I dont think so, dealer option.


----------



## Schwinn499

Schwinn499 said:


> I dont think so, dealer option.



Oh wait i lied....the one I had, had them also


----------



## Metacortex

bikecrazy said:


> Do you think this bike came from the factory with bar end shifters?




Yes, the Voyageur II came standard with barcon shifters, no other option was available from the factory:


----------



## Metacortex

RustyHornet said:


> ...At some point I'd like to return it back to stock. To me it looks like only the shifters and rear derailleur have been replaced.




From what I can see it is missing the original saddle, seatpost, front and rear derailleurs, freewheel, shifters, skewer levers, pedals and toe clips/straps. If you want more info on any of these components I've done a lot of research on these bikes and I'd be happy to help.


----------



## RustyHornet

That's some good information fellas. There's no way at this point to tell how this particular bike left the factory. Since it was a retirement gift to the original owner and he hand selected all the components, from what I was told. Not being a road bike guy, the shifters on the bottom tube bother me. How do they compare to bar end shifters?


----------



## Schwinn499

RustyHornet said:


> That's some good information fellas. There's no way at this point to tell how this particular bike left the factory. Since it was a retirement gift to the original owner and he hand selected all the components, from what I was told. Not being a road bike guy, the shifters on the bottom tube bother me. How do they compare to bar end shifters?
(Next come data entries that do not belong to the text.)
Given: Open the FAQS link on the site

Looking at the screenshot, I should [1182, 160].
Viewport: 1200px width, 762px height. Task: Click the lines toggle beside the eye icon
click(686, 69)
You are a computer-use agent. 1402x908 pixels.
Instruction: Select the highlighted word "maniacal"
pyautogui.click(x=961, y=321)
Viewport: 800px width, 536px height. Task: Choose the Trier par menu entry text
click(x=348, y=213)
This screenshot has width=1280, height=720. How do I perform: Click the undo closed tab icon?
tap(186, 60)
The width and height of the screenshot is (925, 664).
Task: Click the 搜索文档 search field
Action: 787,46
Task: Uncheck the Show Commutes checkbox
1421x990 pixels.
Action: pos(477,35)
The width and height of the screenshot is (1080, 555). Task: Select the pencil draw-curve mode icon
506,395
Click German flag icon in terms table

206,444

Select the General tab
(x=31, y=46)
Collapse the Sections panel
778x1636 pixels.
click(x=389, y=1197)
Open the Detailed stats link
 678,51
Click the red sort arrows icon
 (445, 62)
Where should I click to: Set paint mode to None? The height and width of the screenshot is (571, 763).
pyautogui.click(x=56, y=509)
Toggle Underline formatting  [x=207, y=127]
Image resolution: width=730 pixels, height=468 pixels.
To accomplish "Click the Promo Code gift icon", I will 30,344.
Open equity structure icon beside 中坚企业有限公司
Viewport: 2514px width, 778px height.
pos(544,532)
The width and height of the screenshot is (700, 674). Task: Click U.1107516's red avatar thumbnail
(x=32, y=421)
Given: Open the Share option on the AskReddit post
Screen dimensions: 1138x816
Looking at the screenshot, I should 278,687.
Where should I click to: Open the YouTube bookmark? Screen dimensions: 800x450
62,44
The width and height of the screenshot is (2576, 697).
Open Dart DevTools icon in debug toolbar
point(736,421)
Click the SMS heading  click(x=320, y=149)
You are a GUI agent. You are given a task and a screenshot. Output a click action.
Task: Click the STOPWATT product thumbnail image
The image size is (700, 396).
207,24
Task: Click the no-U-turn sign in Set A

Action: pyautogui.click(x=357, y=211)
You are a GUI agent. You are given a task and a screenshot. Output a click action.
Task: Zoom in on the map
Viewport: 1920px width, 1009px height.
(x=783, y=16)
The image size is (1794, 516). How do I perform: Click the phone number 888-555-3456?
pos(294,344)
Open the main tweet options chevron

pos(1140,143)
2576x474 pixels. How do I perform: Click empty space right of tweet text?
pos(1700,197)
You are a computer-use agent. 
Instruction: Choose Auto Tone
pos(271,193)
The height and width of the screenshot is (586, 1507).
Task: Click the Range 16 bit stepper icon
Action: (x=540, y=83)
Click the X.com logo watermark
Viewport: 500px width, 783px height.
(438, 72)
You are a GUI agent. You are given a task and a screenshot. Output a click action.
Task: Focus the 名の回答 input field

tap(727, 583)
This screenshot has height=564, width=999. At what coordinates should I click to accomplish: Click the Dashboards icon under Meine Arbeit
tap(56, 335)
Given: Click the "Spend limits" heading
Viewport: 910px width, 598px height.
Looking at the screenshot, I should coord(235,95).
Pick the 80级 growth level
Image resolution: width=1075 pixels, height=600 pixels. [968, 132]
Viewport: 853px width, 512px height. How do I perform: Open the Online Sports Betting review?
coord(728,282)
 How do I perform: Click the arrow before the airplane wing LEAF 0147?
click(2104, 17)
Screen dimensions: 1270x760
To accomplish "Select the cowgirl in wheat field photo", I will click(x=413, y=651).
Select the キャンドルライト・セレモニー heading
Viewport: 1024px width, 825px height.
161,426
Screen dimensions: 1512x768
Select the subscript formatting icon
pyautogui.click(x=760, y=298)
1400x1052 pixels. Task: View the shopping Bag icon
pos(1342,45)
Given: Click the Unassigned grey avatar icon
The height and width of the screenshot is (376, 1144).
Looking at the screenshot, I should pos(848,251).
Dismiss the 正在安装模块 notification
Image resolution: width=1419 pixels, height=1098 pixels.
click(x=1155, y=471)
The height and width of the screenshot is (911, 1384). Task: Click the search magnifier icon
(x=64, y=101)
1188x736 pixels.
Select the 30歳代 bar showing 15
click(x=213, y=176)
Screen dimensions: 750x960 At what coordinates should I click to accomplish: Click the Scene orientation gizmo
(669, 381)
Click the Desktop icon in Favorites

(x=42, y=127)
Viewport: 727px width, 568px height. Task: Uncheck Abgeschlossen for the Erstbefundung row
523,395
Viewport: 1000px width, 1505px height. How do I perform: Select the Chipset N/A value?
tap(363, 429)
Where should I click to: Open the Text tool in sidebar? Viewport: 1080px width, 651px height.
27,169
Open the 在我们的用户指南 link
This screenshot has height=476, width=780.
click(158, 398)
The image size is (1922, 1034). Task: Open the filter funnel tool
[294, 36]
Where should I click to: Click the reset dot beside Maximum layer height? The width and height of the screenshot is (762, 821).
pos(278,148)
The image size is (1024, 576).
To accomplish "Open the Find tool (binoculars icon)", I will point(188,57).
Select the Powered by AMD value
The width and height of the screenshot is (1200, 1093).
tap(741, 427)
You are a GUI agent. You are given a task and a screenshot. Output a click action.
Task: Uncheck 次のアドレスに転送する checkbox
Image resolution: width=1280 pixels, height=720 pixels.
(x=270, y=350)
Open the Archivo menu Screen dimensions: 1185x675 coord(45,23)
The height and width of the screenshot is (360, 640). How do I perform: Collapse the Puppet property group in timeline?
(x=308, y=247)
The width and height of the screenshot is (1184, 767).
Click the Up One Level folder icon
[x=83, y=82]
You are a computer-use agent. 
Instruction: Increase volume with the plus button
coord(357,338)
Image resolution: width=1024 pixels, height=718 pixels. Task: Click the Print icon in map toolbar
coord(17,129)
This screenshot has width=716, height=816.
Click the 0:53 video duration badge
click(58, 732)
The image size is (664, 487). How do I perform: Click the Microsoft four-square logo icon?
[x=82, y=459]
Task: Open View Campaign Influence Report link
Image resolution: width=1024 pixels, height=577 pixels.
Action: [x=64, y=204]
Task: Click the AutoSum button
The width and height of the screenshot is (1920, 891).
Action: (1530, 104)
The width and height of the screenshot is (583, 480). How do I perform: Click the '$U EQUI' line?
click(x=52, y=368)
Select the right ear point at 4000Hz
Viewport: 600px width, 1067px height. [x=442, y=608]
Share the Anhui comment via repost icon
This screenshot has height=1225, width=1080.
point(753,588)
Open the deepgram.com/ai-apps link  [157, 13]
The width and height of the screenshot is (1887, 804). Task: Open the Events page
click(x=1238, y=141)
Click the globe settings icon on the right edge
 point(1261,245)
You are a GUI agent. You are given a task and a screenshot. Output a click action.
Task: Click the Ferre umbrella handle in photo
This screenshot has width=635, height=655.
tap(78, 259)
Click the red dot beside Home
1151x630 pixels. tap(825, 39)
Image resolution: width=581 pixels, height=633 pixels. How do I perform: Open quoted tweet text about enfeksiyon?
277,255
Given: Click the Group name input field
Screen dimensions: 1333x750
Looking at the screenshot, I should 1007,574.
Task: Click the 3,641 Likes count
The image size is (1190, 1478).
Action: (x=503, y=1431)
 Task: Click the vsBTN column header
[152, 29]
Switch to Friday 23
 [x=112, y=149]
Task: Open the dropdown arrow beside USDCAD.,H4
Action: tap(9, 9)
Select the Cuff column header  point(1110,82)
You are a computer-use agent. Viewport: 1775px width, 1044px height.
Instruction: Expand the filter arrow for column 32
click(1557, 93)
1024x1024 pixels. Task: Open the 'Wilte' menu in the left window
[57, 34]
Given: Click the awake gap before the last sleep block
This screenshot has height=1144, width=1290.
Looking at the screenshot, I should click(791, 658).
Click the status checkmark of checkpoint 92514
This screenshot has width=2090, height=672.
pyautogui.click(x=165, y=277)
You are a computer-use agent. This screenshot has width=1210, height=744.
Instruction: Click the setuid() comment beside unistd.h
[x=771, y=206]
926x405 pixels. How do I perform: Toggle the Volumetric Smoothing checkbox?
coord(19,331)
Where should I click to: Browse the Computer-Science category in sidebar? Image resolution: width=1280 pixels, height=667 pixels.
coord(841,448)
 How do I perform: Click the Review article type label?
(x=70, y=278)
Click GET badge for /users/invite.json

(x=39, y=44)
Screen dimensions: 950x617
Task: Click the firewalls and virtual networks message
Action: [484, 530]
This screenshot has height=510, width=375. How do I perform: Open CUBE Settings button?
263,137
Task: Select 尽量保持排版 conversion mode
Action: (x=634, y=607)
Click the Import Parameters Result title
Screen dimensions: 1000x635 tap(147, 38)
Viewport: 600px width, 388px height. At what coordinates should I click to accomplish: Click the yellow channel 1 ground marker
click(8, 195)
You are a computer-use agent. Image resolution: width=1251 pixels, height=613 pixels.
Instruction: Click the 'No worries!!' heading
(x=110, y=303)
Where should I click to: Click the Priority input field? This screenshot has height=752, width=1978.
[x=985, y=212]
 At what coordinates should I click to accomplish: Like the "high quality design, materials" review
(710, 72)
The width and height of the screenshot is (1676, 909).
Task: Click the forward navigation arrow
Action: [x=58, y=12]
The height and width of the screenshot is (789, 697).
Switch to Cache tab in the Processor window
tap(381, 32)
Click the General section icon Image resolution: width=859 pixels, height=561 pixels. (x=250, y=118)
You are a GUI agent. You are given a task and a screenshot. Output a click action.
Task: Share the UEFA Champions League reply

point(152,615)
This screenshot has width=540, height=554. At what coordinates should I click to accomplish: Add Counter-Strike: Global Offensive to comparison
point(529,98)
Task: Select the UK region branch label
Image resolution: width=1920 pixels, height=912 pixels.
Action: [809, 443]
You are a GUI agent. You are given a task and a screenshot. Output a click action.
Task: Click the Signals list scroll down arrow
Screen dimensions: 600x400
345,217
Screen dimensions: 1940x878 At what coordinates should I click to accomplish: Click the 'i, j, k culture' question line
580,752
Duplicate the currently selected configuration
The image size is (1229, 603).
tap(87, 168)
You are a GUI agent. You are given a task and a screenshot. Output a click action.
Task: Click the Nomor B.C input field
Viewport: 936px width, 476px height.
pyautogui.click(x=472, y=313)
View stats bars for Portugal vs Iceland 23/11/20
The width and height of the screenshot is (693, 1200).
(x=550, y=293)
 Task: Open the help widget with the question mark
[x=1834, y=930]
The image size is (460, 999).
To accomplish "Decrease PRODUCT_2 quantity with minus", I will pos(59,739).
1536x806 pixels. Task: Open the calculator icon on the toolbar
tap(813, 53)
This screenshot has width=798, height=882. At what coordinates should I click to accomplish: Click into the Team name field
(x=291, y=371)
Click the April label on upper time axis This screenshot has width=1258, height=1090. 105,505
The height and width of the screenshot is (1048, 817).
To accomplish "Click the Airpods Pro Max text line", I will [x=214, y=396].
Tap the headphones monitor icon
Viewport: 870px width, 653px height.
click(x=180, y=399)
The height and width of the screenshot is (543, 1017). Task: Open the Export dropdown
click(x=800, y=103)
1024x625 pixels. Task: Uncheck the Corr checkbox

I have bar ends on my rider Superior, would never go back to downtube shifters. I buy up sets of them when I see them for a decent price. Invaluable on a period bike you ride frequently.


----------



## RustyHornet

Schwinn499 said:


> I have bar ends on my rider Superior, would never go back to downtube shifters. I buy up sets of them when I see them for a decent price. Invaluable on a period bike you ride frequently.



Thanks! Out of my 12 or so bikes, this is the only one with gears outside of a Bendix 2 speed... I'm not one for gears, but living out in the country this was a necessity.


----------



## RustyHornet

Classing up the joint.





Raining outside right now so this is the best I can do.... Bar tape will be here tomorrow!


----------



## redscampi

I didn't think I would like white tires but, ...it's growing on me.


----------



## RustyHornet

redscampi said:


> I didn't think I would like white tires but, ...it's growing on me.



I wanted it to stand out a little more, I love road bikes when they really pop. I love seeing color coordinated tires on them, yellow tires on a yellow bike and such. I couldn't find an all gray tire so I figured I'd bring out the little white tape separating the paint and the chrome. Tires are the one place I take liberty to express myself. To me, the tire choice makes or breaks a build.  Black tires would look ok, but black tires are everywhere. The gumwalls just didn't look right on this particular bike to me. 





Bar tape on! Love it!


----------